##### SUPPLIED DATA #####

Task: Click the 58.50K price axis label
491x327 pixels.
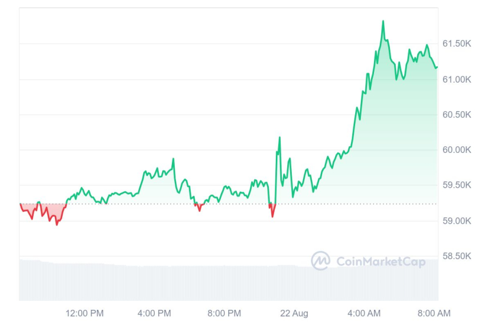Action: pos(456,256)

#####
##### SUPPLIED DATA #####

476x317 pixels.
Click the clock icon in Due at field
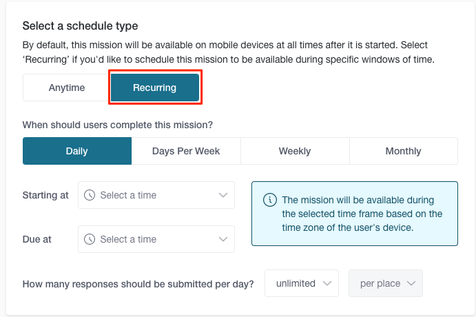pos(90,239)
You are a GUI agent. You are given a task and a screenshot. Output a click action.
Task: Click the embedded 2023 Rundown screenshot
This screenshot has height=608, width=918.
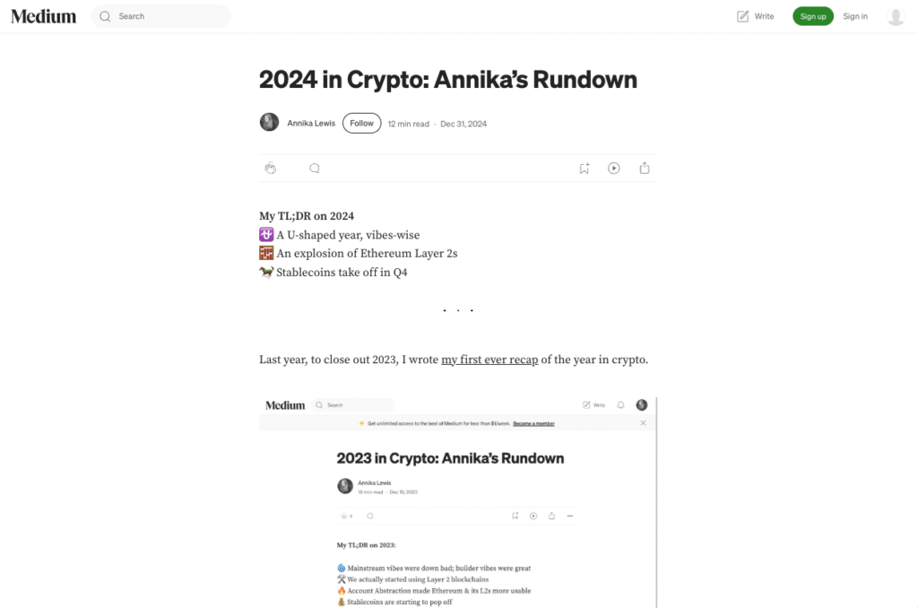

#####

WHAT TO WORK ON -> Convert the lines from the line with "Task: Click the 58.50K price axis label" up to and including the line with "Action: pos(456,256)" into a Markdown table with the columns Row and Line, skipping any blank lines. Leave the pictures out of your answer.

CORRECT RESPONSE ->
| Row | Line |
|---|---|
| 1 | Task: Click the 58.50K price axis label |
| 2 | 491x327 pixels. |
| 3 | Action: pos(456,256) |